Really needing some ideas here!
 
Joined
Jul 13, 2013
Messages
286
No cause that I can shake a stick at, no. Hasn't repeated for me, but has for other people.
 
Joined
Jul 3, 2015
Messages
926
My initial thought is that if you have a lot of files/folders in that directory it may be taking a while to display. Try adding the below to your SMB Global Auxiliary Parameters and see if that helps.

allocation roundup size = 4096
ea support = no
store dos attributes = no
map archive = no
map hidden = no
map readonly = no
map system = no
 
Joined
Jul 13, 2013
Messages
286
From what I can tell with simple testing, this is helping quite a bit. We don't have really huge directories, but several hundred image files is common. I haven't gone to the point of shutting down both client and server between tests to be *sure* I've cleared cache on both ends, but it gets much faster access to file lists now than in my couple of tests before adding the parameters (around 7 seconds for a 500-file directory before, fractional seconds for a couple of different directories about that size afterwards; trying to use different one so I'm not just seeing cache performance).

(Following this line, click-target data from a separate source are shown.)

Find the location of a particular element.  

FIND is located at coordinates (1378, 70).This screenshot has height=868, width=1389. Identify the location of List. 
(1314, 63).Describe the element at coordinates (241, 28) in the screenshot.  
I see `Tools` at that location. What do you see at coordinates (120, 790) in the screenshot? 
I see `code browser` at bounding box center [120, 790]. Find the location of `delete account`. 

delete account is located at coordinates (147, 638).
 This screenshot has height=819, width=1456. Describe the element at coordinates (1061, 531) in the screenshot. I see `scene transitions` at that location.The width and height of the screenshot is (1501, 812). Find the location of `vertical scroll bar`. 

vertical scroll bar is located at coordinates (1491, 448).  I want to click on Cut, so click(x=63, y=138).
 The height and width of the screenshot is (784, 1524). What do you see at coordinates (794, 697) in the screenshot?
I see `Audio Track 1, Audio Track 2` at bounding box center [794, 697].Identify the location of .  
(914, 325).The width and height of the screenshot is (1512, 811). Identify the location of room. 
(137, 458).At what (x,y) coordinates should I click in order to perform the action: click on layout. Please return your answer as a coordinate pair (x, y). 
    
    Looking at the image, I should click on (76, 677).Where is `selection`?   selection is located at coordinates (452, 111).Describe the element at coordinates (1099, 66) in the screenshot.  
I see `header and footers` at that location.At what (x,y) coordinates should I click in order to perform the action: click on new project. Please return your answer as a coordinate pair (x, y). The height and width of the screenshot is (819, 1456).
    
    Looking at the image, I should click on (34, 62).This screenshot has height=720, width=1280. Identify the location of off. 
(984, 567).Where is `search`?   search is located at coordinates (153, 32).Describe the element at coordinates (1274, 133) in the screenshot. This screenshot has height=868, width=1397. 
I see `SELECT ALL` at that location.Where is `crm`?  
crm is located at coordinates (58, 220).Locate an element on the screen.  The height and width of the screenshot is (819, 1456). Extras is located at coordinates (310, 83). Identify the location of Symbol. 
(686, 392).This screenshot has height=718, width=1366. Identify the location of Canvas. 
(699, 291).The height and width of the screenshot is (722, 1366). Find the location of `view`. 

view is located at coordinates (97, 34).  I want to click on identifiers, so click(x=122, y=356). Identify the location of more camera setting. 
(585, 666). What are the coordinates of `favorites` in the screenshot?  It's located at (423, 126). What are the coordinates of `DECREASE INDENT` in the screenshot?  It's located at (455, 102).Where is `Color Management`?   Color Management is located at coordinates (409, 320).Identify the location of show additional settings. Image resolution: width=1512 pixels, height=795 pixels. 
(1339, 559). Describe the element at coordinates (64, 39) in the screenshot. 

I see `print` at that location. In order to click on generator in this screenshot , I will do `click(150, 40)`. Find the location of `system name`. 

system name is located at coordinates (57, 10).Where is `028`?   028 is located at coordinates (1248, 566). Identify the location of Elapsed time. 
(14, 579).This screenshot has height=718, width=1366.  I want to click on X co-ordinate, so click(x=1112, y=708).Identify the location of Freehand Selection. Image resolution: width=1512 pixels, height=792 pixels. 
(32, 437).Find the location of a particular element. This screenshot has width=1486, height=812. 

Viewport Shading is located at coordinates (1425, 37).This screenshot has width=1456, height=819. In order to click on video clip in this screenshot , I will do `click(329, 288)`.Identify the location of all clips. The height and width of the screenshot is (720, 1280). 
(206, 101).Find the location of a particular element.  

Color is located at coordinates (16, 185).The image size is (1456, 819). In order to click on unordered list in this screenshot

So, that should help, just in general! I don't think it's likely to explain the 7 minute delay in seeing things one user reported, but I suppose I could be wrong.

A factor may have been that the WIFI was kind of overloaded; though, late Thursday when I was one of the last two there, things remained weirdly slow, so who knows? By moving to the dining room table from the living room I switched to a different satellite WIFI node (Netgear ORBI system), so that probably changed my basic performance parameters!

The big two-week death-march is done, so there won't be more than a couple of uses for the foreseeable future.